#### Extracted material ####
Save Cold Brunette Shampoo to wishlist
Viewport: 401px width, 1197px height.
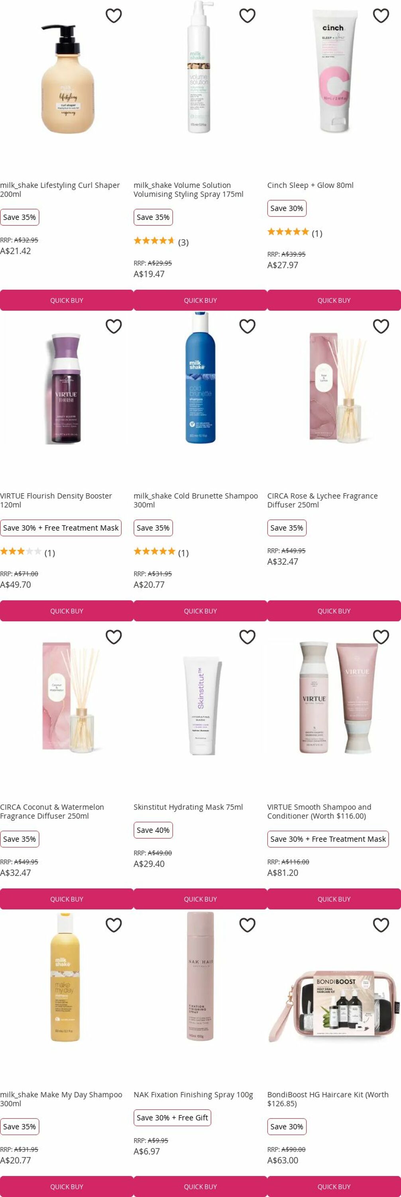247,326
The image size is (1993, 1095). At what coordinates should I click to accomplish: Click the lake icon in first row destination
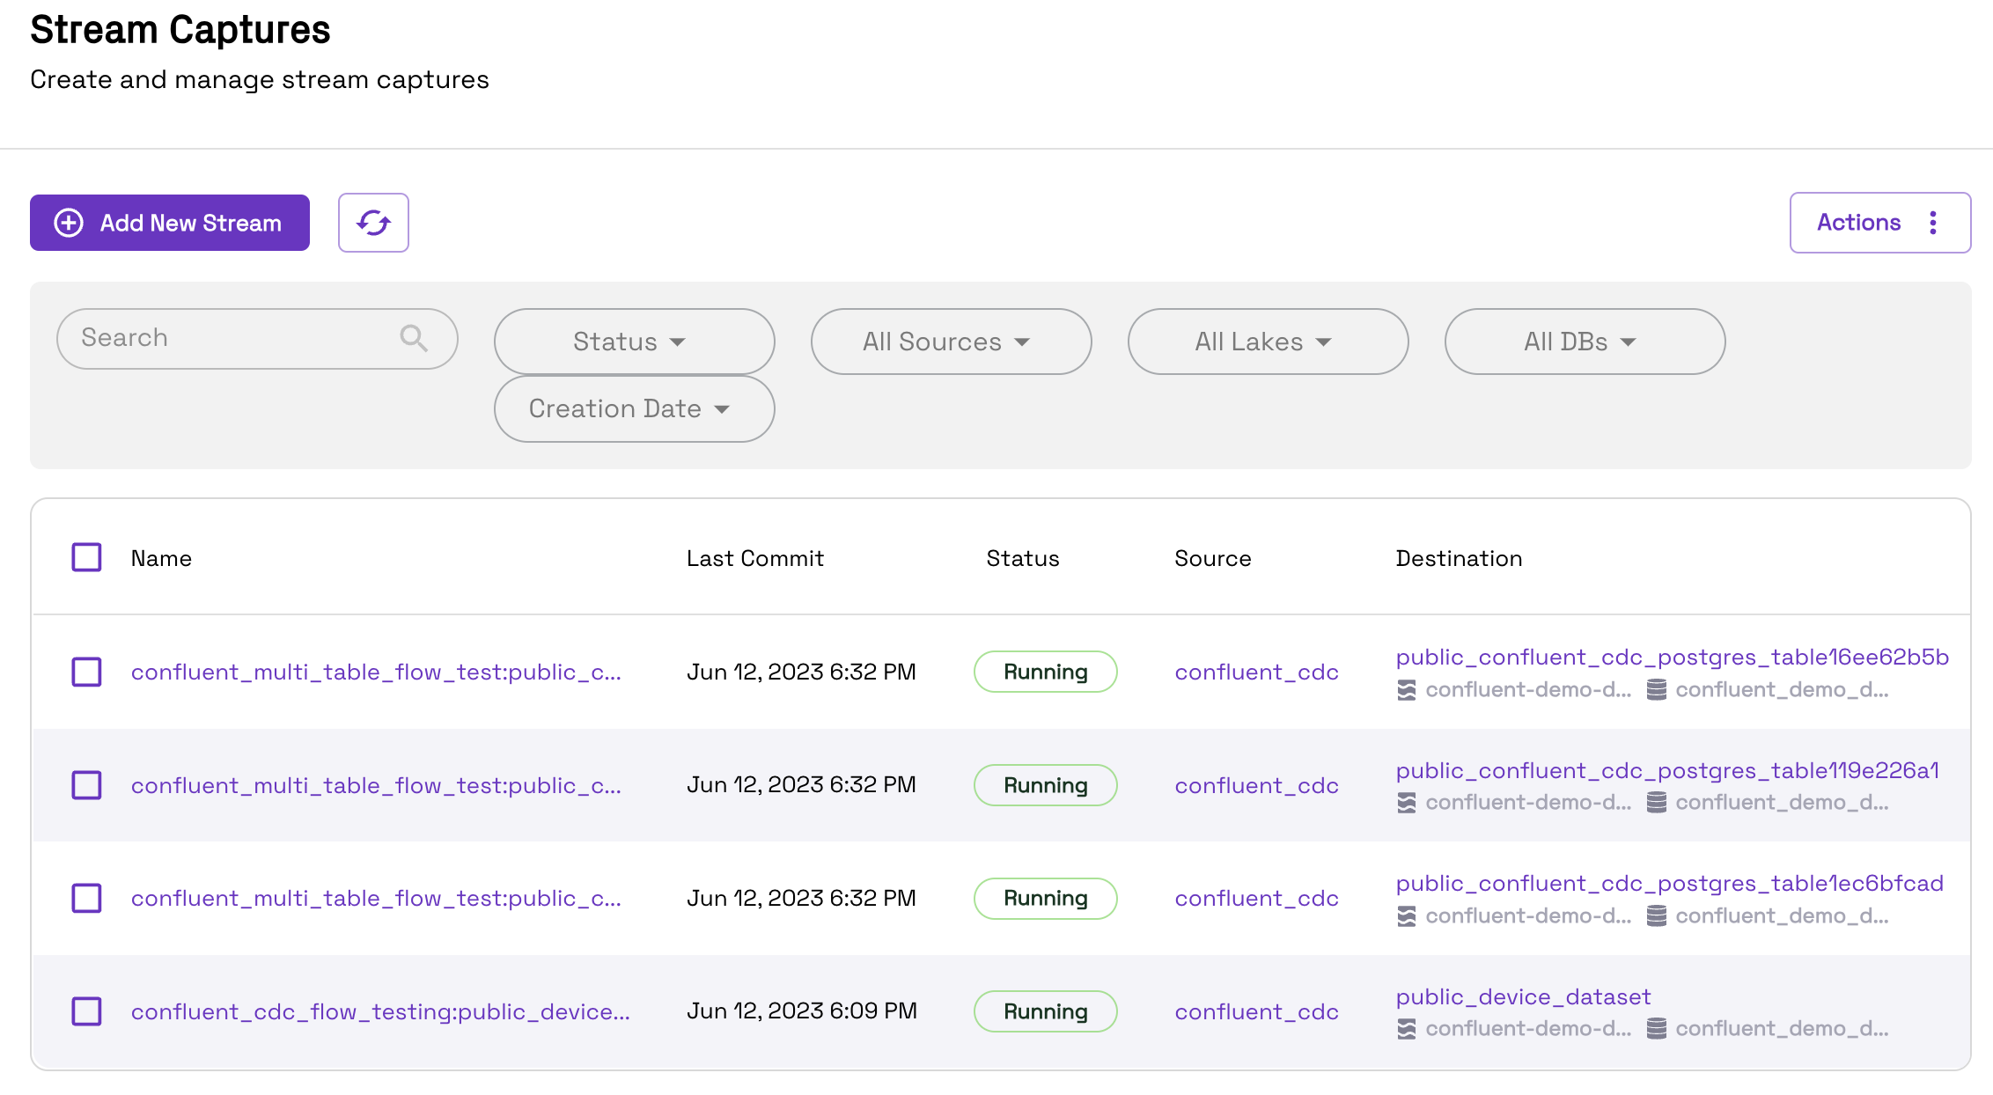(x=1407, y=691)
####
Activity:
Would you restate the records above word for word and exclude the pictures?

Result of this task:
Save Cold Brunette Shampoo to wishlist
Viewport: 401px width, 1197px height.
247,326
The image size is (1993, 1095). At what coordinates should I click to accomplish: Click the lake icon in first row destination
(x=1407, y=691)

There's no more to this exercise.